What readers really want is an insight into the character of the person who has held the highest political office in the land. They can get the details about his or her legislative achievements from official biographers or political historians. Prime ministerial memoirs ought to provide insights into what the occupant of Number 10 was thinking, hoping and fearing, rather than the details of their prices and incomes policies.

From this perspective, Margaret Thatcher’s two volumes of autobiography, The Path to Power and The Downing Street Years, were not altogether successful. While they were well edited and infused with good jokes (thought up by such wits as John O’Sullivan and Norman Stone), there was much more on the public sector borrowing requirement than on the private thoughts of the first woman premier.

Other prime-ministerial memoirs have offered more of an insight into the personality of the leader. James Callaghan’s memoirs, Time and Chance (1987), found the correct balance between the author’s childhood (which readers are interested in, even if authors often aren’t), his life before politics as an able seaman, and his holding of all four of the great offices of state, invariably in times of crisis. They were a tour de force. Tony Blair’s memoirs were likewise very revealing, despite their corny title, A Journey. (The titles of political memoirs are almost always boring: John Major’s autobiography was called John Major: The Autobiography, a title as interesting and exciting as the man.) Blair’s memoirs were a rollicking read and were full of the inner life of the man. This was because he wrote the whole book himself, with a fountain pen, and didn’t leave the job to a team of researchers and ghostwriters, as some other prime ministers have done. The book has an immediacy and it will last.

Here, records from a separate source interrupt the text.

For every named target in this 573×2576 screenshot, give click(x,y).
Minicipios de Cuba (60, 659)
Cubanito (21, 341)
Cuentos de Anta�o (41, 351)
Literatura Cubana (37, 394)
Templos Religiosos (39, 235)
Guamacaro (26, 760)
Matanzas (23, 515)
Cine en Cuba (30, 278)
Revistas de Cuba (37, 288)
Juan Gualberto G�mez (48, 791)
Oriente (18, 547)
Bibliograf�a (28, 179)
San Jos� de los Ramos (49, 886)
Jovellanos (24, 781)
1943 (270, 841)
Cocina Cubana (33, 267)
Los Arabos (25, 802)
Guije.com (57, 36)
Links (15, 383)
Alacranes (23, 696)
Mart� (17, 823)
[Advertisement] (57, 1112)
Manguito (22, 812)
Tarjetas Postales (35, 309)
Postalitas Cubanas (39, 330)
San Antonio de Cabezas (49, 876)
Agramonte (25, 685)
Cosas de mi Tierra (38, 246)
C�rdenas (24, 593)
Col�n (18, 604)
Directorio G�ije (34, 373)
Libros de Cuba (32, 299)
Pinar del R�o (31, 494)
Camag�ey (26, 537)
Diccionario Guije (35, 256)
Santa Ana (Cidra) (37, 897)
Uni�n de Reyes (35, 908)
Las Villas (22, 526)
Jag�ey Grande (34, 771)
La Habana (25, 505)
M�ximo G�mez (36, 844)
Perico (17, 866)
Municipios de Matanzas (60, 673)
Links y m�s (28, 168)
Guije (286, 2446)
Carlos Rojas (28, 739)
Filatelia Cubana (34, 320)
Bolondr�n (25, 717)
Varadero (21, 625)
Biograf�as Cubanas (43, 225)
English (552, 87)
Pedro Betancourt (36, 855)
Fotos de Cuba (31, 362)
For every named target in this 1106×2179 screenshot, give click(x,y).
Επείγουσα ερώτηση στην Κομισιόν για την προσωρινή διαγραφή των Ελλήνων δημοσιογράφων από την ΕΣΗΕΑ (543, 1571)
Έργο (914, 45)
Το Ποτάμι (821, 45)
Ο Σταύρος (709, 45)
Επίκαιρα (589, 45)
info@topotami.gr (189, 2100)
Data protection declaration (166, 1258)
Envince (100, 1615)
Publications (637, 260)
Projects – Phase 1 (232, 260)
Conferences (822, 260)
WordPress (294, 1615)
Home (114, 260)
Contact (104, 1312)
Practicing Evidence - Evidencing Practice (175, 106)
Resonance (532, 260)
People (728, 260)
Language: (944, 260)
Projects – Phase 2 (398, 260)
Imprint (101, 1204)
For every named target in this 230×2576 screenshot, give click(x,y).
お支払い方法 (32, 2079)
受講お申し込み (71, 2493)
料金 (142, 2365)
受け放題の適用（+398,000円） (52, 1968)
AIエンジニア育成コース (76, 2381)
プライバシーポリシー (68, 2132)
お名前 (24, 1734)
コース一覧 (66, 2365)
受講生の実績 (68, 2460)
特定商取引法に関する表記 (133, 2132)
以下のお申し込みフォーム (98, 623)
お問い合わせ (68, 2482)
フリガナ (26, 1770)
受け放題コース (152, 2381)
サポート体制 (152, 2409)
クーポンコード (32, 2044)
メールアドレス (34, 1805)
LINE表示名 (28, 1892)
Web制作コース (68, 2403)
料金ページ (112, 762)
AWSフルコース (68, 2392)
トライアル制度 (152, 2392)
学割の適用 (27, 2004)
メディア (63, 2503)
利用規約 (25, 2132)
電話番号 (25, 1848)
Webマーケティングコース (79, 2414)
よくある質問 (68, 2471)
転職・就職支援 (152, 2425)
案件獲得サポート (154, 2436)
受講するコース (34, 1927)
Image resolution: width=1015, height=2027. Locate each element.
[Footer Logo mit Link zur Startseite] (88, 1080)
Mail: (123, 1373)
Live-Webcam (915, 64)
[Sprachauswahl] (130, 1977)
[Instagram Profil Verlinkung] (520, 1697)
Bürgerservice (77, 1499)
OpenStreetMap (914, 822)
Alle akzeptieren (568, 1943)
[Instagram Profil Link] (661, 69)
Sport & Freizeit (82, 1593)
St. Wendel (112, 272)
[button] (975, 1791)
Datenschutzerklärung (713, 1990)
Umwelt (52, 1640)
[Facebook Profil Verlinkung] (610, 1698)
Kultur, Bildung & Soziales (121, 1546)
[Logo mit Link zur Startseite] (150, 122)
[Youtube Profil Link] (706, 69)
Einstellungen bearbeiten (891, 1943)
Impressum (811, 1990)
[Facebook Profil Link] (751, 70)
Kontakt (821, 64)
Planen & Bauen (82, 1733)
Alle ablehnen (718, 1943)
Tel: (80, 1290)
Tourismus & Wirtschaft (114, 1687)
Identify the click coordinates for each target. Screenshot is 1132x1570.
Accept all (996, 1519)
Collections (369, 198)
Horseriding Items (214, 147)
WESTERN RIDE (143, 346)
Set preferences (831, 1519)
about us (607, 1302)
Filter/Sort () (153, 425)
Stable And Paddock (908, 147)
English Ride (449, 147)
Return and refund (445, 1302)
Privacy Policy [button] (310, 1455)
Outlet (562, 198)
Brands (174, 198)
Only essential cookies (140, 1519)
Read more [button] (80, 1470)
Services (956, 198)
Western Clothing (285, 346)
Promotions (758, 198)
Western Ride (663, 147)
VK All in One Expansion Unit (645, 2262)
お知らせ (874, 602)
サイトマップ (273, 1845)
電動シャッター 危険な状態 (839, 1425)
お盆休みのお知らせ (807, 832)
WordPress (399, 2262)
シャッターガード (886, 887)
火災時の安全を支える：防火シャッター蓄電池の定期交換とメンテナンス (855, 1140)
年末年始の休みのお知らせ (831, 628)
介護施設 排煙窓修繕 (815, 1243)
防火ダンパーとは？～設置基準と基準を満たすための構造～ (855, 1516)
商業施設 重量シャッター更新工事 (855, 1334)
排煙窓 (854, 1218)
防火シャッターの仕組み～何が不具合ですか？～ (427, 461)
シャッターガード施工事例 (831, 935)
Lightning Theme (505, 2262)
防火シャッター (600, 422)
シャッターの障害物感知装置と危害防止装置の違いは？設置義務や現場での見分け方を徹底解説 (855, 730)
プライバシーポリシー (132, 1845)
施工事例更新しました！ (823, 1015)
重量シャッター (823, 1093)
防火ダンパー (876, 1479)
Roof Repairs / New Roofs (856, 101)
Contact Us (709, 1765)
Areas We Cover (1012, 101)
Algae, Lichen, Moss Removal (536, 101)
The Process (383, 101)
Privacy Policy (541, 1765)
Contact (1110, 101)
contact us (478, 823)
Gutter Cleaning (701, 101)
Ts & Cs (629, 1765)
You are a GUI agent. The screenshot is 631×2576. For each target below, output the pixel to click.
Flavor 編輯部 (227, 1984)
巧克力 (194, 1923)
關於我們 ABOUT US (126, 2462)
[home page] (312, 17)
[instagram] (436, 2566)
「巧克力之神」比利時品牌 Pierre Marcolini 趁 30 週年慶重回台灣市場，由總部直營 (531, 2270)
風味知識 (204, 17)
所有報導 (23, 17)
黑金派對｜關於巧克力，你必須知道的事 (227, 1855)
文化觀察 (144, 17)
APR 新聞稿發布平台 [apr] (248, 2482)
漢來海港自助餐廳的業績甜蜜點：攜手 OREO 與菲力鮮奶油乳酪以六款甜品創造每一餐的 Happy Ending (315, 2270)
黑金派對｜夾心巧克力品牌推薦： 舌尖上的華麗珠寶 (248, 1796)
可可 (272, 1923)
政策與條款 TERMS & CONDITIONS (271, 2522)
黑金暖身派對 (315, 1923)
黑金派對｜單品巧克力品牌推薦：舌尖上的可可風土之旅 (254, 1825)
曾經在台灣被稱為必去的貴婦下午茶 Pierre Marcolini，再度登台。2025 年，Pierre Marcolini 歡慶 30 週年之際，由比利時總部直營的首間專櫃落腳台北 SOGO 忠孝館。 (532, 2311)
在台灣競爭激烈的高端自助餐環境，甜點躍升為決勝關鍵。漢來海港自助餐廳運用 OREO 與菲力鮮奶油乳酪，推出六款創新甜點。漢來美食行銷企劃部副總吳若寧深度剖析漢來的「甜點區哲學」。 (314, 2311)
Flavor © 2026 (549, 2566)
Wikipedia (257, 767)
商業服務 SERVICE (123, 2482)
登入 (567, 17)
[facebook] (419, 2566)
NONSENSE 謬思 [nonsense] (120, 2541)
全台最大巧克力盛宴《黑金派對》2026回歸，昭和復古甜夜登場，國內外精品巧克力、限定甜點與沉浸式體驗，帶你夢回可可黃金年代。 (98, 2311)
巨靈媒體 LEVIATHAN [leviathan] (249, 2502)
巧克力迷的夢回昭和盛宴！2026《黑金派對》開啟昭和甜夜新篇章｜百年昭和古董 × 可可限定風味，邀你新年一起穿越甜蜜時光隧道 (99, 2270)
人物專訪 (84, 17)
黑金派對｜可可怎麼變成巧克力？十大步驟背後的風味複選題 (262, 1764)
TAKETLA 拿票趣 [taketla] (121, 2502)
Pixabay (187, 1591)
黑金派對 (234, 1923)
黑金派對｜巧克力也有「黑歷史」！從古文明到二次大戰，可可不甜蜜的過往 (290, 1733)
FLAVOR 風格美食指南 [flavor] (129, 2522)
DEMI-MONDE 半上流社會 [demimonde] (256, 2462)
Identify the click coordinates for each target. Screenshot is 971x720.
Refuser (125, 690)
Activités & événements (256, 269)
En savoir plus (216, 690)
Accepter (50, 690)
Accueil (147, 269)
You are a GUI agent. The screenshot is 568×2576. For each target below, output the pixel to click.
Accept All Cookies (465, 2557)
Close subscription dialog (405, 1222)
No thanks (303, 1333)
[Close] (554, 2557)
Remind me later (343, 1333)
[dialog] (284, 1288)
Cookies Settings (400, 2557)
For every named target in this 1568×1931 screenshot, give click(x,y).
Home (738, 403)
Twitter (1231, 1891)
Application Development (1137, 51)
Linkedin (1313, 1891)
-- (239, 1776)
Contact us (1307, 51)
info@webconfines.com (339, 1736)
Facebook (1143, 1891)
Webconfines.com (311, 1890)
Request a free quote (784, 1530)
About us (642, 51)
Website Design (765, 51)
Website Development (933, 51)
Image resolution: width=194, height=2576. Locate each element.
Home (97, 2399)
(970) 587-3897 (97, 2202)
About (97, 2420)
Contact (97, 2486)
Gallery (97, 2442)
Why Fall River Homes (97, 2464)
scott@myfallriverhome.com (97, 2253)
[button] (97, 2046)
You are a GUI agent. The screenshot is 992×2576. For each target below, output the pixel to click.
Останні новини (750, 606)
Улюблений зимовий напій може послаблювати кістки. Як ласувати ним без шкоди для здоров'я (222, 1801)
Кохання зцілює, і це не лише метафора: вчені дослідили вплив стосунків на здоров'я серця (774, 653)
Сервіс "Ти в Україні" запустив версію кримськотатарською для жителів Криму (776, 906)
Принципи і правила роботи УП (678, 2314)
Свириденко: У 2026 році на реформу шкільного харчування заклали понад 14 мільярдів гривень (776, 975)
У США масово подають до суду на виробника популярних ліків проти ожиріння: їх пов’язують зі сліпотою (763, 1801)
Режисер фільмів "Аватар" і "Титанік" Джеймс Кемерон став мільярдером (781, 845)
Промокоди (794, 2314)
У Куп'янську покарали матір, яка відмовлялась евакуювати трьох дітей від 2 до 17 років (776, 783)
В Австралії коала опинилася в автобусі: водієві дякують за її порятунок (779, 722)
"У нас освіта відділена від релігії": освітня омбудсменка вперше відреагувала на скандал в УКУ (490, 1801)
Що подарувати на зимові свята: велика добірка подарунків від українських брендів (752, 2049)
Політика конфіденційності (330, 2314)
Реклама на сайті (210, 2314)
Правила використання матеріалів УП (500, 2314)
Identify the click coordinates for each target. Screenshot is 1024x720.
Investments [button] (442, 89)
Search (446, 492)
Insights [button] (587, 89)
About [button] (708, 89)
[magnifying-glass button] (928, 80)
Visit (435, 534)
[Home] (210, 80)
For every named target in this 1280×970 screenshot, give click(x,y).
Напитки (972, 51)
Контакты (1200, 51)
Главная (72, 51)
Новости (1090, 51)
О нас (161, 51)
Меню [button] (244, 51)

If David Cameron admits to mistakes and failures, his memoirs will carry far more credibility than those of prime ministers who refuse to do so. If he writes them as though he were a normal person who happened to be so successful at his chosen profession that he got to the top of it, rather than as a politician who has to try to win every battle, his book will be read long after the issues and debates that dominated his leadership (even Brexit) have been forgotten. Sales, advances and reviews don’t matter in prime-ministerial memoirs; the only thing that counts is whether they are still read fifty or a hundred years hence. They have to have a literary and personal quality far removed from the sometimes rather banal subjects discussed. Too often, prime ministers come across like Mr Pooter in their memoirs: Harold Wilson boasted about setting up the Open University and installing Catseyes in the middle of road; John Major pointed to his cones hotline for motorways.

It’s a tall order to defeat what I call the Curse of the Premoirs.